The problem:
Rewrite the stretch of the court memorandum from "(1) is frivolous, malicious, or" through "from such relief.", changing "monetary relief" to "money damages".

Text provided:
---
ROBERT WILLIAMS, PLAINTIFF,
v.
LIEUTENANT WESTERMAN, ET AL., DEFENDANTS.



The opinion of the court was delivered by: Reagan, District Judge

MEMORANDUM AND ORDER

Plaintiff, an inmate at the Menard Correctional Center, brings this action for deprivations of his constitutional rights pursuant to 42 U.S.C. § 1983. This case is now before the Court for a preliminary review of the complaint pursuant to 28 U.S.C. § 1915A, which provides:

(a) Screening.-- The court shall review, before docketing, if feasible or, in any event, as soon as practicable after docketing, a complaint in a civil action in which a prisoner seeks redress from a governmental entity or officer or employee of a governmental entity.

(b) Grounds for Dismissal.-- On review, the court shall identify cognizable claims or dismiss the complaint, or any portion of the complaint, if the complaint--

(1) is frivolous, malicious, or fails to state a claim on which relief may be granted; or

(2) seeks monetary relief from a defendant who is immune from such relief.

28 U.S.C. § 1915A. An action or claim is frivolous if "it lacks an arguable basis either in law or in fact." Neitzke v. Williams, 490 U.S. 319, 325 (1989). An action fails to state a claim upon which relief can be granted if it does not plead "enough facts to state a claim to relief that is plausible on its face." Bell Atlantic Corp. v. Twombly, 127 S.Ct. 1955, 1974 (2007). A complaint is plausible on its face "when the plaintiff pleads factual content that allows the court to draw the reasonable inference that the defendant is liable for the misconduct alleged." Ashcroft v. Iqbal, 556 U.S. ___, 2009 WL 1361536, *13 (May 18, 2009). Upon careful review of the complaint and the supporting exhibits, the Court finds it appropriate to exercise its authority under § 1915A; portions of this action are thus subject to summary dismissal.
---
Data rows:
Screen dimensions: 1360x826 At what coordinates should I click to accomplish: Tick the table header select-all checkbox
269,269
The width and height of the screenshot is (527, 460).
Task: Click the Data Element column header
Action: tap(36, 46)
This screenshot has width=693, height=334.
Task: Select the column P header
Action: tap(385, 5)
---
Response below:
(1) is frivolous, malicious, or fails to state a claim on which relief may be granted; or

(2) seeks money damages from a defendant who is immune from such relief.